Dr Marcus Milwright, chair of the Department of Art History & Visual Studies, has been named a recipient of the British Academy’s 2022 Global Professorships.

This four-year research professorship — valued at £898,000 (about $1.48 million CDN) — will begin in February 2023 and will see Milwright working at the Department of History of Art at England’s University of York through to 2027.

“It’s an honour to receive this position,” says Milwright. One of only eight professors selected for this prestigious international professorship — and the only scholar in Canada to be chosen — his research project is titled, Making Meaning: Craft Practices and the Process of Change in Islamic Art.

“It’s based on the idea that we understand objects when we understand the processes of making them, and the people responsible for doing that — how they develop their skills, the environments they work in,” he explains. “It’s not simply a question of how something gets made: it’s through the process of making we understand the meanings those objects have in their societies.”

Studying Islamic art and archaeology

Milwright has already spent more than 20 years studying Islamic art and archaeology, and traditional craft practices in the Middle East. The author of seven books on the subject, his most recent publication is Made for the Eye of One Who Sees: Canadian Contributions to the Study of Islamic Art and Archaeology (McGill/Queens University Press & Royal Ontario Museum), co-edited with fellow AHVS professor Eva Baboula.

You can find out more about his work on the AHVS Gateway to Art website, as well as his own Crafts of Syria and Crafts of Iraq research websites.

For Making Meaning, he’ll still be working with archaeology, excavated artifacts and museum objects but he will also broaden the focus to include textual and photographic sources.

“It’s about how we can extract aspects of the lives of people who are often not well documented,” he says. “It’s the elites of society who tend to write — and be written about — so this is a way of finding out more about the lives of people who actually created the objects and made those societies work.”

More than just producing research, however, Milwright sees this Global Professorship as an opportunity to share his findings in different ways through articles, books, websites, podcasts and public engagement — as well as more open-source methods of information dissemination.

“There’s an urgent need to try and record craft practices across the Islamic world — as well as across the world itself,” he says. “As we see crafts dying out, we see how war, instability and displacement often lead to a severing of craft traditions that have been handed down over generations in families. I want to collect as much of that information as possible and then share it so other people can use it.”

 
Connection with the past
 

Originally trained as a painter, Milwright has always been interested in the relationship between an object and its making.
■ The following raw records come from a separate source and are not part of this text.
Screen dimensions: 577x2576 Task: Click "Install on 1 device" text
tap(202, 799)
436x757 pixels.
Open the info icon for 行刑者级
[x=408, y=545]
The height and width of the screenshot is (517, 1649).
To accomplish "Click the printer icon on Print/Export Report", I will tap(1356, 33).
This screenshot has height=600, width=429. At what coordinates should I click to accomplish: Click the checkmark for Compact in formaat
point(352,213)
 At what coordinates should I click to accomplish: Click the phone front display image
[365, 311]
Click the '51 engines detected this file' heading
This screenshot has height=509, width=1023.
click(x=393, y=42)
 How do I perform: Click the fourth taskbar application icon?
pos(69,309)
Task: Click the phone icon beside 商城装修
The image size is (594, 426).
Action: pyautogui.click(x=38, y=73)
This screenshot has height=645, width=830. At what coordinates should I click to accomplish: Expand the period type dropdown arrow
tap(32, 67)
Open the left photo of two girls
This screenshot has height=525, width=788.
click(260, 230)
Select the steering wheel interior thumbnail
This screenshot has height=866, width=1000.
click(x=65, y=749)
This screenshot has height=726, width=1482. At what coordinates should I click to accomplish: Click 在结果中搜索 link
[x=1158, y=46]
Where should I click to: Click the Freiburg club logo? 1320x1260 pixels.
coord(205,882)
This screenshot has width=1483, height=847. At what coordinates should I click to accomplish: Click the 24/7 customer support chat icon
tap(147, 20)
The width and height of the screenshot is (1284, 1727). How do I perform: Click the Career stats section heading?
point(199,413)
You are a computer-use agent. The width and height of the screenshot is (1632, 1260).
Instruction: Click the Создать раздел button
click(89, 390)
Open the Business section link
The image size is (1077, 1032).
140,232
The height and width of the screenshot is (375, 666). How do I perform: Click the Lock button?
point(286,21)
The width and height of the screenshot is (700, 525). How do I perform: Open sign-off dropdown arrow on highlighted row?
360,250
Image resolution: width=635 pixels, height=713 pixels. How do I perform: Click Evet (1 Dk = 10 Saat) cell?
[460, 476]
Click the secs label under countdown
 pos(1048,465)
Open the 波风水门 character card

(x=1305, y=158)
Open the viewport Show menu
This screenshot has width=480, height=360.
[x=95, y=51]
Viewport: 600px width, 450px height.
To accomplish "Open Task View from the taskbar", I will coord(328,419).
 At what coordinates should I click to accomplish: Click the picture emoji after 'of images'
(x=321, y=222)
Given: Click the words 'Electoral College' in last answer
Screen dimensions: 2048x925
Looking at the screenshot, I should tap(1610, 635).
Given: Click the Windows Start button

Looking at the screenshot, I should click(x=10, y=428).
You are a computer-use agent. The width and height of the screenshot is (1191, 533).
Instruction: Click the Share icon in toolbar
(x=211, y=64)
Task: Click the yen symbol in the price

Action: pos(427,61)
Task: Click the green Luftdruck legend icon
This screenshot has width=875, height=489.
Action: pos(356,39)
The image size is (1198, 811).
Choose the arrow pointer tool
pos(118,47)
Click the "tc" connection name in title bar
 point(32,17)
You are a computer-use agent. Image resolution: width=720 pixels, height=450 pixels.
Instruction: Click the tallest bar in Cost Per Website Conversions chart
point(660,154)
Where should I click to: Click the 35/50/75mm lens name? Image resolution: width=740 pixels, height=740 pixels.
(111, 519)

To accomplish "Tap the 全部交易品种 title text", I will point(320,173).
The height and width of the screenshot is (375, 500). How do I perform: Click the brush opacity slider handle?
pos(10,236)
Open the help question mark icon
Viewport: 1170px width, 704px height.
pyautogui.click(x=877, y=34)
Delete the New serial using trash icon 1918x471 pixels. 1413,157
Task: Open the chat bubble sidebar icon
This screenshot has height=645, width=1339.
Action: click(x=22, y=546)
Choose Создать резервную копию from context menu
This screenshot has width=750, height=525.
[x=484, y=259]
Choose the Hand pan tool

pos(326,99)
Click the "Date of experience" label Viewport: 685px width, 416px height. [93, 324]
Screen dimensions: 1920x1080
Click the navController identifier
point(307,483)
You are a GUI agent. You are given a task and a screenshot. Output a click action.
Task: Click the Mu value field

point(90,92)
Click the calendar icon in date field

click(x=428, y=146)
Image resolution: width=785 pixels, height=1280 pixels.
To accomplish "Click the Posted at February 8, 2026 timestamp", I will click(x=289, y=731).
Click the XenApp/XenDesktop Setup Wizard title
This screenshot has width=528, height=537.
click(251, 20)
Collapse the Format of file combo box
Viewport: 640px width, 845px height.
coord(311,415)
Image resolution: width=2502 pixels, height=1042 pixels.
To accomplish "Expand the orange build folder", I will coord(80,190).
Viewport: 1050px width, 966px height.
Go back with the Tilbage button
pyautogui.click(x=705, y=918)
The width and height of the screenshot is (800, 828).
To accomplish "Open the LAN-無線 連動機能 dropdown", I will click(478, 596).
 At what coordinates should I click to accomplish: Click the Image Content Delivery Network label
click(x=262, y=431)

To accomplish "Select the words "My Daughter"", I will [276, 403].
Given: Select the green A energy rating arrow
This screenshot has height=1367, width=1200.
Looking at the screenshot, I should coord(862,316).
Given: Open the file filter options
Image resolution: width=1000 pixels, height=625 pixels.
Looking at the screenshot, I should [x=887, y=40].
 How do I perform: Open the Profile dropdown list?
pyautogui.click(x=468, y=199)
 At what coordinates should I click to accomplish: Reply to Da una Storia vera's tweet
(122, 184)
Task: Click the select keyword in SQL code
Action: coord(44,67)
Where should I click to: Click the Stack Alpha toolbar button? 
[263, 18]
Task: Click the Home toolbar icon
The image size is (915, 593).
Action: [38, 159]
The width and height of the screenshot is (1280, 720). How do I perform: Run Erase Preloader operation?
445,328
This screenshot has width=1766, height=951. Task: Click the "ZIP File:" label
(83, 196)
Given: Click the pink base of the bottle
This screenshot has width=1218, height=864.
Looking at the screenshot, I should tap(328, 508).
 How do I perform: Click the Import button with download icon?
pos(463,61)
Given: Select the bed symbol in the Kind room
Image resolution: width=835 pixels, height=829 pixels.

But it was on an early archaeological excavation in Jordan that his relationship with the past first came alive.

“I remember one of the objects we found was a little cup used for drinking tea or coffee,” he recalls. “It was just a disc of clay which had been turned up at the edges then fired in an open bonfire, but you could see the finger marks in it. That was my first connection with someone I’d never know anything else about . . . a human being making decisions, using their expertise to make a cup. Even if we can never give people their names, we can still start to reconstruct their lives by knowing how they made things.”

All too often, our knowledge of the past is based on objects and structures — coins, ceramics, mosaics, temples — celebrating the rich and powerful. But, as Milwright reminds us, “even the great objects made for kings, sultans and emperors were dependent on the craft sector to make things.”

“Even when these people seem infinitely powerful, there are logistical concerns which come down to the aspect of crafts and resources,” he says. “It’s these things I keep coming back to, because they have an impact on meaning: if you don’t take practical concerns into consideration, you can be persuaded by the rhetoric of rulers that they have infinite power — but they really don’t.”

Making Meaning

Milwright’s four-year research focus is best explained through an excerpt from his Global Professorship proposal:

“Despite growing attention to the contexts of Islamic art, the intentions of patrons and the reception of artworks have dominated the interpretation of change from the seventh to the early twentieth centuries. This model has underestimated the role of materiality in production networks and individual products,” he writes.

Making Meaning: Craft Practices and the Process of Change in Islamic Art “acknowledges that meaning was shaped in decisive ways through the action of external political, economic and cultural challenges on groups of craftspeople, their knowledge and practices. The guiding hypothesis will be that the choices made through manufacturing processes are crucial to the generation of style (technical and visual) and meaning.”

Milwright will concentrate on the “context of making” through four thematic case studies, which will “address the diversity of media covered under the label of Islamic art and examine meaningfully the connections across craft traditions, craftspeople and materials while re-considering where the art stands between its patrons, makers and consumers.”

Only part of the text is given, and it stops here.